Resolution for free menstrual products is passed, but there’s still a long way to go

A three-day trial run for the program in November had a 99 percent positive feedback rate from students.

Every year, women at USC expect to tack on an extra $84 to $117 to their grocery budget. The money isn’t for food — it’s for tampons — and that cost might be reduced with a new Undergraduate Student Government resolution.

On Jan. 23, USG unanimously passed a free menstrual products resolution. The resolution calls for the distribution of free feminine hygiene products on USC's campus, and it would require all female and gender-neutral bathrooms to dispense free pads and tampons.

"This initiative has been worked on for over a year now," said Mai Mizuno, one of the senators who originally spearheaded the initiative. "We're in the phase where we are choosing what vendors we're going to have supply the restrooms."

Free pads and tampons are available through the Engemann Student Health Center, but Debbie Lee, current senator sponsoring the resolution, said the building is out of the way for most students. In addition, the products are only available when the Office for Wellness and Health Promotion is open from 8:30 a.m. to 7 p.m. on weekdays.

"Menstrual products are just a basic necessity for people who menstruate," Lee said. "The worst part about menstruating is that often times, it's something that you can't foresee."

When the Office for Wellness and Health Promotion is closed, students will have to make a trip to the nearest convenience store. CVS on Figueroa or Target at the USC Village are the closest to campus.

The price for a 36-pack of tampons at these stores ranges from $6.99 to $9.79. If students are buying a pack of tampons once a month, the cost quickly adds up.

Marina Hrovat, author of the resolution, said a three-day trial run for the initiative was held in about 15 bathrooms on campus in November. Hrovat said that while the trial received 99 percent positive feedback from students, there were logistical pitfalls with product distribution and access for all students.

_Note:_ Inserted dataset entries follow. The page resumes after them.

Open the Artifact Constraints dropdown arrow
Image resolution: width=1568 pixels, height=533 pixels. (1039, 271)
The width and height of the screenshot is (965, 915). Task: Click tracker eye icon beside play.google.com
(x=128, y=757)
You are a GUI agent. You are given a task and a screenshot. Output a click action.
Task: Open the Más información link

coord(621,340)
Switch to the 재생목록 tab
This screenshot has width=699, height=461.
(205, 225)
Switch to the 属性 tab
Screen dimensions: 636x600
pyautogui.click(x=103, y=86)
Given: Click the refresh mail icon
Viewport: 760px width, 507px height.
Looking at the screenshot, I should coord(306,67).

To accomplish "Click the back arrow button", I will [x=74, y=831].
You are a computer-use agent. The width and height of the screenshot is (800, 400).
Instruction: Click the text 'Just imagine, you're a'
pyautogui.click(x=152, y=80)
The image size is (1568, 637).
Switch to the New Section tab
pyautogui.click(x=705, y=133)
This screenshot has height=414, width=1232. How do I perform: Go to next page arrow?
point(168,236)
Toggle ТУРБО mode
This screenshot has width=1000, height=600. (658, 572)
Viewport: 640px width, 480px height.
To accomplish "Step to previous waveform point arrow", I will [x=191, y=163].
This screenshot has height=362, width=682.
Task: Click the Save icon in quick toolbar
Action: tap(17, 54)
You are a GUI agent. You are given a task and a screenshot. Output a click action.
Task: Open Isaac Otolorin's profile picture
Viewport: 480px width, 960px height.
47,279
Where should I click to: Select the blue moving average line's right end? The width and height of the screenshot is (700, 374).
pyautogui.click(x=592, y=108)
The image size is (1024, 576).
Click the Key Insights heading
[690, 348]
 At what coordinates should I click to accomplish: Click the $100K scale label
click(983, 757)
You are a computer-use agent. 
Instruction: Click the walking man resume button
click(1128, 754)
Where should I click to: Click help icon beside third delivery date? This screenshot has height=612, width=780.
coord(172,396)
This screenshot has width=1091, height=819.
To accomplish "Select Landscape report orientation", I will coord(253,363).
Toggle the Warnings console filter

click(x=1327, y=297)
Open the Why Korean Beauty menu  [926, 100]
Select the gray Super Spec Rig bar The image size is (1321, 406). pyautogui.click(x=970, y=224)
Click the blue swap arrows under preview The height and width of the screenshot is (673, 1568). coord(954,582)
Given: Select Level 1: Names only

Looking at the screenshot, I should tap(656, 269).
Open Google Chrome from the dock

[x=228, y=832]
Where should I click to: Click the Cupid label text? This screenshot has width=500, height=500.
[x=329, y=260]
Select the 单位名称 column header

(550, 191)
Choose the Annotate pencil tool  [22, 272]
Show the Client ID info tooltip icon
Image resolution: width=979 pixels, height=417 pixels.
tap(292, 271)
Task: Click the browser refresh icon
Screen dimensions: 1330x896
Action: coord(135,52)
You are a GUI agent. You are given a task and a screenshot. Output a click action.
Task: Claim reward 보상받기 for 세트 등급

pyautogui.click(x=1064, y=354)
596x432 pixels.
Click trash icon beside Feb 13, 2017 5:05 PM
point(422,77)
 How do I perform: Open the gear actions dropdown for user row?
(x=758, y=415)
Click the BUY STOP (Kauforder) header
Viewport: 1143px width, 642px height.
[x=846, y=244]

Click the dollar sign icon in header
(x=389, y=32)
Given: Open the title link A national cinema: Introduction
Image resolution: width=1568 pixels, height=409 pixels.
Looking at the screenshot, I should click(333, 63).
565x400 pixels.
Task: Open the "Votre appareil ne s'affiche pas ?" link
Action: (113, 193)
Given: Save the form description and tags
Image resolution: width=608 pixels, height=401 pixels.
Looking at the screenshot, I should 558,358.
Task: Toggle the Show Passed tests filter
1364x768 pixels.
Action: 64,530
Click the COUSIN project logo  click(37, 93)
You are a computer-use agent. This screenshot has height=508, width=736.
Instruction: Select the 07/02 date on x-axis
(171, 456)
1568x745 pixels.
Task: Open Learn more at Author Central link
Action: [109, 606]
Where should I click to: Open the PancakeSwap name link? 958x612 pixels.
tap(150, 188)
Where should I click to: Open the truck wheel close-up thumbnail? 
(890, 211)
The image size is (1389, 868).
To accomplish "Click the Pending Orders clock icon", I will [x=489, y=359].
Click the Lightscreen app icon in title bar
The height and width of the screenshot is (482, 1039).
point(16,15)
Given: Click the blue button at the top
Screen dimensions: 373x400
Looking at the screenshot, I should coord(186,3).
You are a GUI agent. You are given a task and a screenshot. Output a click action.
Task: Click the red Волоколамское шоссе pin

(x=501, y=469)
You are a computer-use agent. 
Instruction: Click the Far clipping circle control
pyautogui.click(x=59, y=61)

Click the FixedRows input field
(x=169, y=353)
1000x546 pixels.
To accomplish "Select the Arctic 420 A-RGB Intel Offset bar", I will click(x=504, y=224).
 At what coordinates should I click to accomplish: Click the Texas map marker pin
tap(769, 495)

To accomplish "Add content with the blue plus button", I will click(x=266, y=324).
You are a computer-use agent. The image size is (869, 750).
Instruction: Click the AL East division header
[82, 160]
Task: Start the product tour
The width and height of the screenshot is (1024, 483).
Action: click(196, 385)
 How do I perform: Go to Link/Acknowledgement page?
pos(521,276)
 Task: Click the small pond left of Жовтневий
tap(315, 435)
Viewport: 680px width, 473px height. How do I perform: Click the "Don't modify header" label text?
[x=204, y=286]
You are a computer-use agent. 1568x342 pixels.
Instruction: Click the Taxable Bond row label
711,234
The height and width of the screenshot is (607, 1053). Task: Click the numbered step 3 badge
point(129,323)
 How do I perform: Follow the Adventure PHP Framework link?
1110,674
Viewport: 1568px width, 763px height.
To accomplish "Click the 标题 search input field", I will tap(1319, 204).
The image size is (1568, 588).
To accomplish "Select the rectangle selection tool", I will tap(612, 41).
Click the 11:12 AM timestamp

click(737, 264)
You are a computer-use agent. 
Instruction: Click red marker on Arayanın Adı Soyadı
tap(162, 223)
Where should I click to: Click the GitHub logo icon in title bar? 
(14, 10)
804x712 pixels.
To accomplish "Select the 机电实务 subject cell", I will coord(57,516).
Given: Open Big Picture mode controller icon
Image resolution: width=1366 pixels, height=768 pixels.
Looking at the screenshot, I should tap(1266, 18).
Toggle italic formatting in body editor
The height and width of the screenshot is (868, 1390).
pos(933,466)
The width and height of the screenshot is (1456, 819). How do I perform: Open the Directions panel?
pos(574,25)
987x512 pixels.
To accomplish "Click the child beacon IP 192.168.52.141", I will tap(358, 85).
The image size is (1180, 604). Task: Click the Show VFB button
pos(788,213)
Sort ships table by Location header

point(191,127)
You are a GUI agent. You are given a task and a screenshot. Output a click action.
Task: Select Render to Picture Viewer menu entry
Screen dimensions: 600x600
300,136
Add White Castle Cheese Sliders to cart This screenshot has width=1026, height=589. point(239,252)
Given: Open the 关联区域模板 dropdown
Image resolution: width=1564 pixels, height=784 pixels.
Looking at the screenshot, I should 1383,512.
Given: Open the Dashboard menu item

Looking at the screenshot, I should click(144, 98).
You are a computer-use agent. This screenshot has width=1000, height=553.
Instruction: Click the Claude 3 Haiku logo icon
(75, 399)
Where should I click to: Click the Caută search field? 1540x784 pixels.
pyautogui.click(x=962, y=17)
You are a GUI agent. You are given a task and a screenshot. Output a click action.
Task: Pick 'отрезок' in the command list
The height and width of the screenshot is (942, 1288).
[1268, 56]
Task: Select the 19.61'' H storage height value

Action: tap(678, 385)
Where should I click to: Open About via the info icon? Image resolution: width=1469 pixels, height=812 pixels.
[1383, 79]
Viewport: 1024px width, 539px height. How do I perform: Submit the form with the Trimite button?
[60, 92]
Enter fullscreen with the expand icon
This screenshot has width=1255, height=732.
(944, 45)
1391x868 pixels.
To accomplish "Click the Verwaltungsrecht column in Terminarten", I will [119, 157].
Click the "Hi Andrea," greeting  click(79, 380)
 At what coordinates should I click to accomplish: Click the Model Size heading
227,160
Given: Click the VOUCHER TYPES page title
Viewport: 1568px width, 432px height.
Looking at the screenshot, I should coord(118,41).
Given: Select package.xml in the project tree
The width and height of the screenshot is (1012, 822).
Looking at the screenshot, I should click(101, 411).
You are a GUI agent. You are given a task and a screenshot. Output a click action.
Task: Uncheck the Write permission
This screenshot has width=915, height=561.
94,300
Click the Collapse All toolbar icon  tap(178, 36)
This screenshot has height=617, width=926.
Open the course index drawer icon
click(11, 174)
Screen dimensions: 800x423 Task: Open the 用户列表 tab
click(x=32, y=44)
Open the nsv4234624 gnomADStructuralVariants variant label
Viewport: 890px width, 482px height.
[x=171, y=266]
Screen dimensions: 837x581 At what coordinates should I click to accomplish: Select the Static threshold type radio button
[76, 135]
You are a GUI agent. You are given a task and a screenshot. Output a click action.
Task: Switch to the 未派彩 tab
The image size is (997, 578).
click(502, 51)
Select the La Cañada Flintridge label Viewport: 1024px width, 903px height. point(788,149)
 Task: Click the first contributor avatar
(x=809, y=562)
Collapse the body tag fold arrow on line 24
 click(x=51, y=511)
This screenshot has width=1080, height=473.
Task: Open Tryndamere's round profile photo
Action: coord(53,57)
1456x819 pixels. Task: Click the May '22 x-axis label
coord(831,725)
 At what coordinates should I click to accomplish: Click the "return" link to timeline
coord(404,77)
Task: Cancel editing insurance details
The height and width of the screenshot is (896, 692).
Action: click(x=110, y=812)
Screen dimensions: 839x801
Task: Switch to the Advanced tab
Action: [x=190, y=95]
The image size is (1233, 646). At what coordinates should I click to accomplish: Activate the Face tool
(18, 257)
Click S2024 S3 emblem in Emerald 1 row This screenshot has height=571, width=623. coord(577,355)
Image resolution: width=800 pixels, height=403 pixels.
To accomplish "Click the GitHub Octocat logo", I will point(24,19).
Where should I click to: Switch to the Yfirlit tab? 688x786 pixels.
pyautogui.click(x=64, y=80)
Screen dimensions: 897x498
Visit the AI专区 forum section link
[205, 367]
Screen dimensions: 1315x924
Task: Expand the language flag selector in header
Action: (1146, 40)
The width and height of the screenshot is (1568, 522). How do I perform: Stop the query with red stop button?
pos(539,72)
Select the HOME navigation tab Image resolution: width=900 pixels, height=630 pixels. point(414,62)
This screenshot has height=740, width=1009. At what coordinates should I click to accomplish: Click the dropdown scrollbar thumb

"There were boxes [of tampons] that were stolen," Hrovat said. "We're looking into the sustainability of menstrual products, and we got some feedback questioning the acceptability of people who may not identify with using menstrual products."

The resolution is currently structured to be implemented "in all nonresidential women's and gender neutral bathrooms on the University Park and Health Sciences campuses," but Hrovat says USG may expand to male restrooms as well.

"We had a couple of conversations about accessibility for trans students," Hrovat said. "But we are making sure that these products are in fact provided in gender-neutral restrooms."

Hrovat is currently working with Tampon Tribe, Playtex and Tampax to supply the products.

When the initiative was launched, Mizuno said she spent several months reaching out to universities who had implemented this program on their campuses, including Brown, Columbia and University of Houston.

"We tried to come up with the best framework from those universities that could be applied to our university," Mizuno said. "We talked to Brown University's chief of staff and tried to get an idea of how many menstrual products were in each restroom and how they funded it."

Lee said she doesn't want the cost to come out of the student programming fees, but rather provided to the students through a supplier.

"Students should not have to pay for this bare necessity," Lee said.

This article was edited for clarification.